En uno de estos lluviosos días, Jonathan recitó el poema que Pezoa compuso cuando, herido por causa del terremoto de 1906, estuvo internado en el Hospital Alemán de Valparaíso: "Sobre el campo el agua mustia/ cae fina, grácil, leve; con el agua cae angustia;/ llueve.../ Y pues solo en amplia pieza/ yazgo en cama, yazgo enfermo,/ para espantar la tristeza,/ duermo". Jonathan hace un alto y dice: "Qué bonita figura es 'para espantar la tristeza, duermo'. Sí, porque no hay cuco que espante a la tristeza. Lo mejor, entonces, es dormir, ¿no te parece?".
-Lo mejor, creo yo, es que termines el poema.
Y él sigue la cita: "Pero el agua ha lloriqueado/ junto a mí, cansada, leve;/ despierto sobresaltado;/ llueve.../ Entonces, muerto de angustia,/ ante el panorama inmenso,/ mientras cae el agua mustia,/ pienso".

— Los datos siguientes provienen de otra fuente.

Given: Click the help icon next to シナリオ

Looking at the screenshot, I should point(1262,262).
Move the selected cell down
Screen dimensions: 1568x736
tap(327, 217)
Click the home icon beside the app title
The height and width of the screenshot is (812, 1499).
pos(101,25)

-Qué bellos versos -exclama Jonathan-, estuvo bien inspirado el pobre Pezoa Véliz. Murió muy joven, a los 28 años. Fíjate que otro vate chileno, Enrique Lihn, aseguró en una de sus odas: "porque escribí estoy vivo". Algo así ha ocurrido con Pezoa, lo hemos recordado mientras sigue cayendo el agua mustia.